→ Consigne
Recopiez à l'identique, dans la critique du film de Nadjari, le passage qui va de « C’est dans cette » jusqu'à « que Nadjari proposait. » inclus.

→ Passage extrait
-.-.-

Cette volonté d’émotion pure, Nadjari l’investit avant tout par des intentions de mise en scène. Pour ce faire, le film avance une expérience théorique qui nuit hélas quelque peu au plaisir de son spectacle, puisqu’il révèle trop maladroitement ses mécaniques esthétiques. Alors que son modèle, le Chanteur de jazz, n’avait pour unique préoccupation que de faire de son procédé technique, le son synchrone, un événement, sans réellement s’interroger sur le renouvellement des procédés narratifs.
Une tentative pas totalement aboutie
Nadjari tente cette réflexion, proposant une expérimentation sonore (un mélange entre son direct et resynchronisation) qui donne un sentiment intéressant de suspension dans les dialogues. En roue libre, le son traverse les espaces et fait tomber les cloisons. Musique, sons et dialogues se superposent, rendant parfois ces derniers anecdotiques (une démarche qui rappelle timidement Nouvelle Vague de Godard). Parfois même, le son off traverse les murs, et l’on se rend compte alors à quel point le secret paraît impossible entre les protagonistes. L’espace n’est jamais clos, toujours comme entrouvert, et l’œil du spectateur peut s’engouffrer, pour pénétrer dans l’intimité du groupe. Symptomatiquement, Nadjari filme en ce sens en proposant souvent un cadrage à travers l’entrebâillement de portes, entre deux murs, ou avec en amorce, à l’avant plan, des objets de type différent. C’est sûrement ce dispositif un peu pudique qui empêche au film de gérer au mieux les émotions trop frontales, et donne à certaines séquences une gravité un peu lourde.
Et vers la fin du film, le cinéaste essaye quelque chose qui rompt radicalement la linéarité de sa narration. Une séquence durant laquelle le montage fragmente le temps et l’espace, jouant simultanément des séquences de temporalités différentes, isolant tous les protagonistes, et enfermant l’héroïne, Hannah, dans une bulle, avant que finalement tout le monde ne soit réuni, dans un nouveau souffle, comme reparti à zéro. Cette séquence ne doit se prendre que comme pure musicalité, dans un effet que Youssef Ishaghpour comparait à des quartettes qui, « comme à l’opéra, opposent plusieurs voix au moment le plus dramatique ». Serait-ce donc cela, la démarche de Nadjari, une sacralisation du spectacle, et une désacralisation ironique de la parole ? Il y a bien quelque chose de courageux dans le projet du cinéaste, notamment en osant suspendre longuement la narration au profit des numéros musicaux.
C’est dans cette atmosphère étrange, entre suspension et précipitation, entre des répliques qui traversent les murs et les scènes, et une musique enfermée dans le cadre rigide de plan-séquences fixes, que le film laisse tout de même un goût d’entre-deux. Le constat que la tonalité alterne entre sérieux et sacré, entre pudeur et brutalité, amplifiant les mécaniques dramaturgiques rendues trop évidentes par leurs maladresses, alors que le film aurait pu s’aventurer plus radicalement dans la piste théorique et expérimentale que Nadjari proposait.

-.-.-

→ Lignes de données
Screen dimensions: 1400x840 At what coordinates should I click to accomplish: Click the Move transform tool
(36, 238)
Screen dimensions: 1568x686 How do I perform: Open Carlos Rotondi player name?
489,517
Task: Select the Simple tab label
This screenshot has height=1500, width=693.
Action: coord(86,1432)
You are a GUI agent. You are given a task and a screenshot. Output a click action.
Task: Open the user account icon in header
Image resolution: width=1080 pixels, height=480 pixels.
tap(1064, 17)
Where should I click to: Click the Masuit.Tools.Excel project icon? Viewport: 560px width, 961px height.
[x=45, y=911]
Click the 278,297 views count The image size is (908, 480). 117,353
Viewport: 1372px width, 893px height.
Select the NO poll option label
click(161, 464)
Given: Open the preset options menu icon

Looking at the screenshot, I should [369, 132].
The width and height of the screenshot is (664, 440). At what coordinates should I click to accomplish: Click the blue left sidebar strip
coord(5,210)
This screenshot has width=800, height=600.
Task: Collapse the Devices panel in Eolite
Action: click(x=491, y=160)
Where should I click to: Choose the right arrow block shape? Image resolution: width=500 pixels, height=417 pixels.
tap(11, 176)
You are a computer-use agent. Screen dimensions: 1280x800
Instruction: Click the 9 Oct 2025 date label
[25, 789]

-.-.-

→ Tâche réalisée
C’est dans cette atmosphère étrange, entre suspension et précipitation, entre des répliques qui traversent les murs et les scènes, et une musique enfermée dans le cadre rigide de plan-séquences fixes, que le film laisse tout de même un goût d’entre-deux. Le constat que la tonalité alterne entre sérieux et sacré, entre pudeur et brutalité, amplifiant les mécaniques dramaturgiques rendues trop évidentes par leurs maladresses, alors que le film aurait pu s’aventurer plus radicalement dans la piste théorique et expérimentale que Nadjari proposait.